* [Задание]:
Перечислите все ссылки на главы и стихи библейских книг, которые приведены в скобках в исходном тексте ниже.

* [Исходный текст]:

Часть1. Мученик и смертьIV. Участники жертвенника

Ольга Шульчева-Джарман
Образы мучеников в византийской гимнографии – удивительны. Они – мученики – оказывается, умоляют Христа своими ранами и язвами – о спасении нас. Что за дикость – скажут иные – этот образ? Что за юридическая такая теория искупления в худшем из ее вариантов? Да и возможно ли христианину так думать, что Бог, не могущий помиловать мир даже за Кровь Сына Божия, преклонится к множеству человеческих кровей мучеников? Но это отнюдь -  не рецидив язычества,  не упадок религиозной мысли, а глубина богословия… Это написано в богослужебных текстах, авторами которых являются монахи, принадлежавшие к периоду расцвета монашеской жизни.

Оставим пока эти места и взглянем – как по другому называются мученики в гимнографической традиции. Они – друзья Христовы . Это так понятно (и непонятно одновременно – от заезженности этих слов; чтобы преодолеть заезженность, надо разбить метафору, и тогда освобожденный образ засияет вновь). «Вы друзья Мои. Я сказал вам все». Он до конца возлюбил их, открыл им Имя Яхве, которое прославится через Его Крест. Через умовение ног Христом, апостолы вступают на путь Креста. Неслучайно у Иоанна присутствует умовение ног и нет описание Евхаристии – тайна смирения закалаемого Агнца раскрывается в этом образе, месии-Христа, ставшего ниже самого низкого во Израиле – умывающего ноги низшим. Мессия – этот тот, кто приходит с небес и выше всех, чтобы стать ниже всех и единственным проклятым за всех. Первый шаг – умовение ног, второй – смерть между небом и землей, чтобы стать проклятым и отлученным от Бога. Ученики разделят с Ним Его смерть – в свою меру каждый. Со Христом умершим для них умрет мир и никогда не сможет ожить без Христа. У Креста Его апостолы пережили свою собственную смерть. Для них мир был распят, и они – для мира ((Гал. 6:14). Они принимяли участие в жертве Христовой – с ритуального умовения ног, словно перед всесожжением. Архиерей и Жертва, Принимающий и приносимый, стал и последним рабом – Он , Раб Яхве, Единый Отрок, к которому благоволила душа Отца Его (Ис 42,1).

С первых веков мученики считались – и считали себя – участвующими в жертве Христовой. Уже Игнатий Богоносец писал  : «...дайте мне стать пищей зверей и посредством их достигнуть Бога. Я пшеница Божия: измелят меня зубы зверей, чтобы я сделался частым хлебом Христовым. В полной жизни выражаю я свое горячее желание смерти. Мои земные страсти распяты, и живая вода, струящаяся во мне, говорят: приди к Отцу. Я не хочу больше жить этой земной жизнью».

  У апостола Павла - «Ныне радуюсь в страданиях моих за вас и восполняю недостаток в плоти моей скорбей Христовых за Тело Его, которое есть Церковь» (Кол.1,24).

* [Данные]:
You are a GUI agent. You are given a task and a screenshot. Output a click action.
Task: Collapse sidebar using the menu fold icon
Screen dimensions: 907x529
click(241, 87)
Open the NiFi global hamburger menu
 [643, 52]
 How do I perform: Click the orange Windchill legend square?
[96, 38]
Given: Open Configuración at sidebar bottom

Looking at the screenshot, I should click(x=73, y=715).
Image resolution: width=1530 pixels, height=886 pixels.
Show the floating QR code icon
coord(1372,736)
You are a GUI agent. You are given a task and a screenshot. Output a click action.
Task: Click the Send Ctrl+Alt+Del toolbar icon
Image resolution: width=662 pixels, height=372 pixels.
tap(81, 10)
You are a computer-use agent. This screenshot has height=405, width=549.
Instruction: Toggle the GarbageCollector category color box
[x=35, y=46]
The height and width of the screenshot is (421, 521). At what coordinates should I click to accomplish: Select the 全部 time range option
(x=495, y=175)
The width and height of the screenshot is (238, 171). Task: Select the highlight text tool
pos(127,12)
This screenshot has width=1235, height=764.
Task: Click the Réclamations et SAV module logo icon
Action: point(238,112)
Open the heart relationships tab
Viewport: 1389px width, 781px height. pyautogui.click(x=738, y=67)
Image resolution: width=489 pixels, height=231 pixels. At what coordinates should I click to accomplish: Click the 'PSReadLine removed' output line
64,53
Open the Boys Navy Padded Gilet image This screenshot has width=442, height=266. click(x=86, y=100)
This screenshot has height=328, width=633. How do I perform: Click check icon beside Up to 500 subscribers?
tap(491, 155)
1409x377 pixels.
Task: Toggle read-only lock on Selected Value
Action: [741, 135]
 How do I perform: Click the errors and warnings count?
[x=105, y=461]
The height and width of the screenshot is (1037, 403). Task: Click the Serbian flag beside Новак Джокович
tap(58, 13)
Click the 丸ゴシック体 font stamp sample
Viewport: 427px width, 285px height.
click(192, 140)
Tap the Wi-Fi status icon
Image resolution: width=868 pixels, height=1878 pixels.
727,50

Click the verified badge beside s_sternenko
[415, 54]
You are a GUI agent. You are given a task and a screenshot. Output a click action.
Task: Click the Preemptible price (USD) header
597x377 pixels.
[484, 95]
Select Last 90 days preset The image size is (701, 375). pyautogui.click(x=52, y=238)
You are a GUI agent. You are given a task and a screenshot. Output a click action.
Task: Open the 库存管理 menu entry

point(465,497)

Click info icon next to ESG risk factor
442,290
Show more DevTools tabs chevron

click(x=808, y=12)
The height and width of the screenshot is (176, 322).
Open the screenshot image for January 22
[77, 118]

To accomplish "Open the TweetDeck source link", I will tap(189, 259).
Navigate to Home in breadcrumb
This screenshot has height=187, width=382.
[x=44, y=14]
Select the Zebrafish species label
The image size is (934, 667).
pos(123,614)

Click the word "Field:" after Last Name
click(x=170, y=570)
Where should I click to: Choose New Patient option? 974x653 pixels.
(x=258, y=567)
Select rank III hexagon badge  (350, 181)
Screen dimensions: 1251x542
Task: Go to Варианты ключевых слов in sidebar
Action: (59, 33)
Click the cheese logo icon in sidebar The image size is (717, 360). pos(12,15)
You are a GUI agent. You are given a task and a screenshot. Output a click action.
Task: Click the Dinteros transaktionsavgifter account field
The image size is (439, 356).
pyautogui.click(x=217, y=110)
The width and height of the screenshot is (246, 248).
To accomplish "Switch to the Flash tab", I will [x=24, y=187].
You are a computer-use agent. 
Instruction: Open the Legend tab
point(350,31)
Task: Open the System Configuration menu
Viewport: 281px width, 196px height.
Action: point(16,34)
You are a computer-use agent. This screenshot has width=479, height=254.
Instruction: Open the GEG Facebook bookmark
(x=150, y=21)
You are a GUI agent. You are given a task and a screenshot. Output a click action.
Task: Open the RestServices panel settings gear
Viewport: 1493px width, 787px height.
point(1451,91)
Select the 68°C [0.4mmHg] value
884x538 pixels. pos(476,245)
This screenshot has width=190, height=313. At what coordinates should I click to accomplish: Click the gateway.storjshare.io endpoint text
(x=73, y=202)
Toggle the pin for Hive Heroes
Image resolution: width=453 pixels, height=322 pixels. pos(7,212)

* [Решение]:
Гал. 6:14
Ис 42,1
Кол.1,24